Blog 2 - USSR Propaganda
The above Soviet Russian poster is a visual depiction of the Soviet call for the liberation and independence of the world's colonised peoples during the first phase of decolonisation. Lenin and the Soviets were one of the most powerful driving forces in the political opposition towards colonial powers after the First World War. It was a call for not just the dismantling of Western capitalist states and their hegemonic control of the colonised world, but also a call that emphasised the significance of a united universal proletariat - a class-conscious group of comrades, not defined or limited by race, gender or creed. Rather, they were united in their common dream of a classless society, ridden from the terrors that was the capitalist ‘exploitation of man by man’.
This supposed unity and camaraderie is exactly how Dada, an Indian man living in America, is shipped to Russia for his Marxist education. How else may have the son of a labourer from Rawalpindi have made it to a University in Moscow? It wasn’t through some magical rags to riches fairy-tale, but through the international network of communists assisting these young students, with big dreams of the liberation of their homelands. And as Dada puts it, it was a vision to witness. Students of various ages, ethnicities, and physical abilities united in the struggle to decide their own fate. He mentions the sight of Black men strolling alongside, often flirting with, white women- a sight that was outlawed in the Western capitalist lands of America, but was somehow never frowned upon in these Moscow streets.
But is unity all it takes to undo the parasitic actions of these Europeans? To get lost in this talk of unity and camaraderie would be too simplistic, for building this 'universal' idea of the proletariat is not so straight-forward. To illustrate, consider our reading of Mckay. He is a poet visiting Moscow as an unofficial visitor of the American Communist Party, but is somehow received in public with surprising enthusiasm and given much importance in meetings that did not concern him. While Mckay was charmed by the attention and claims it made him ‘a black icon’, re-reading this text today shouldn’t hide the racial undertones- that he was after all, different. His exotification placed him as an object, a singular symbol of a distant idea of the black man. ‘What could this strange creature tell us about his people?’, they seemed to say. Their actions made it clear they had no patience to understand the complexity of the African people and their struggles, and just as the colonisers have, they treated him not as a human being just like themselves. It should then not be ignored how the supposed ‘unity’ under communism chooses to ignore race.

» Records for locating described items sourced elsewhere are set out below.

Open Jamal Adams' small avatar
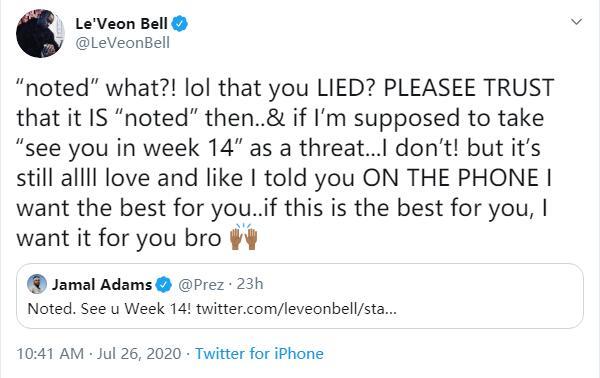The image size is (600, 378). 37,284
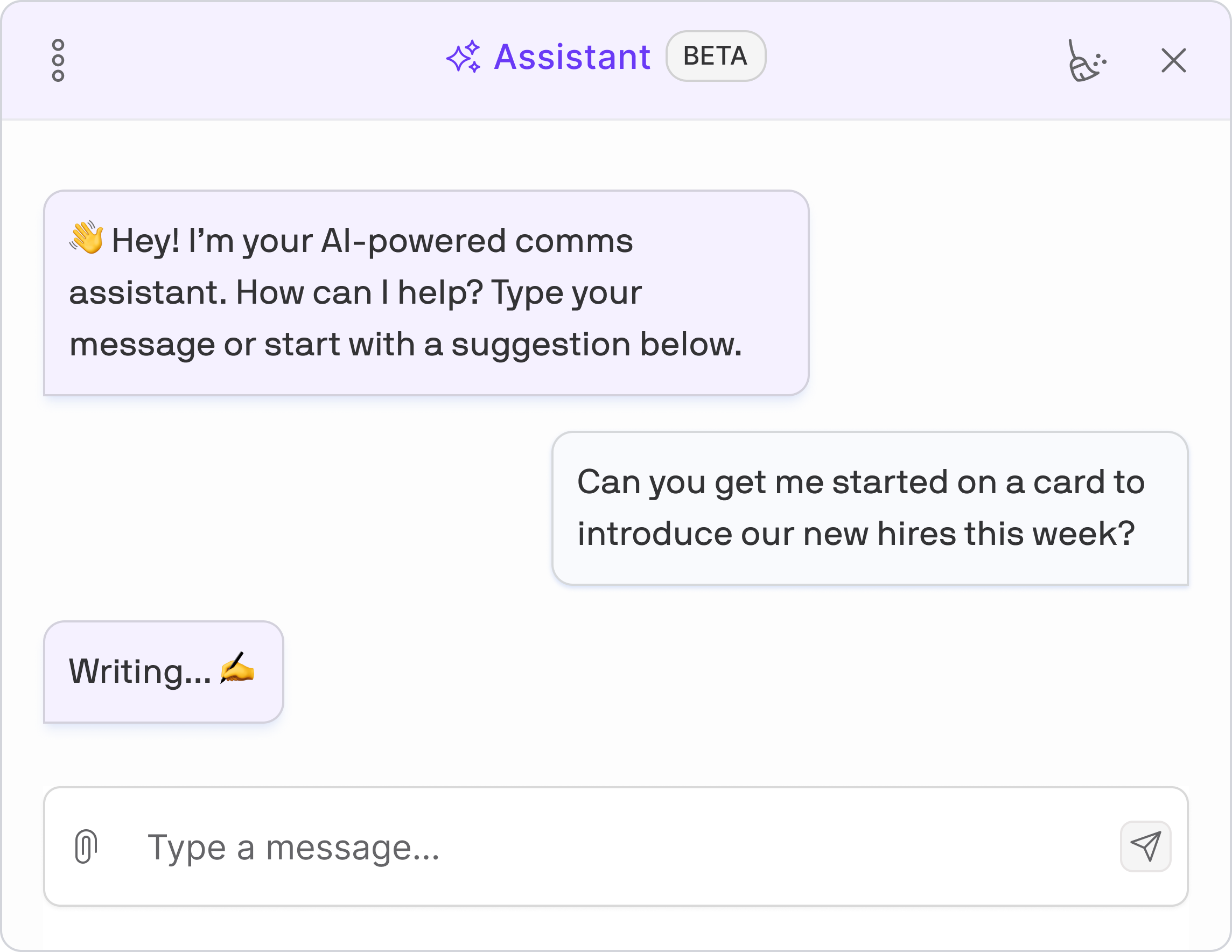The width and height of the screenshot is (1232, 952).
Task: Click the 'How can I help?' text
Action: click(359, 293)
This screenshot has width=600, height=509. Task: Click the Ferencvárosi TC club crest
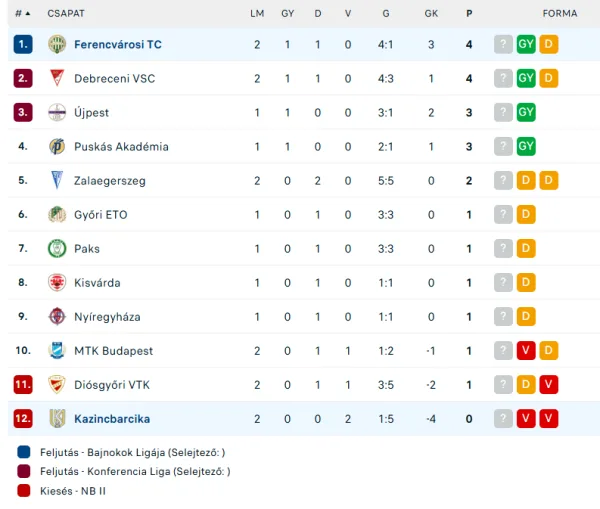click(57, 44)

And so, it would be good to ask, what does this Soviet poster of an Indian man shoving his coloniser off the map of Goa above bold Russian letters really mean for the decolonisation of India? Or the decolonisation of all colonies at large, even? Should the face of Indian, African or East-Asian Liberation be shadowed under the bright bold letters of a Russian Communist State? If we are to dissect what decolonization means for a people left stripped of their culture and identity for hundreds of years under a foreign regime, is it not the reconciliation of that very identity at the core of what it means to be liberated?
As John Stewart Locke wrote so callously of the colonised people, “They have no history in the East”. Colonisers like Locke have suppressed the East for centuries, and have justified it by propagating that their customs, their religion, and their culture are to blame for their stagnation; for their inability to govern themselves. How are we to erase this racism from our nationhood if not by recounting that earlier identity- the un-suppressed, unapologetic indigenous identity of the colonised? How can the USSR lead that struggle for the black man when he himself gawks at the sight of one? How can the USSR lead that struggle for the Indian man if he knows not what it means to be one? If the colonisation of a nation started with the force of a white man, it certainly cannot end in the hands of more white men. Despite the sincerity of the USSR’s support for the anti-colonial struggle, it cannot be forgotten that their efforts were also tied into the goal of creating national pride and prestige. They were set to have established a hierarchy one way or another, with the USSR as the beacon of light for the world. This is perhaps the issue, that the proletariat cannot be universal- unity in the hopes of a universal communist regime runs the risk of erasing centuries of violence, of culture, and of history. In order to undo what has been done by colonisers such as Locke, we cannot allow that history to be erased- it must be protected. Maybe then we should hope to see the poster of an Indian man shoving his colonsier off the map of Goa under sanskrit letters.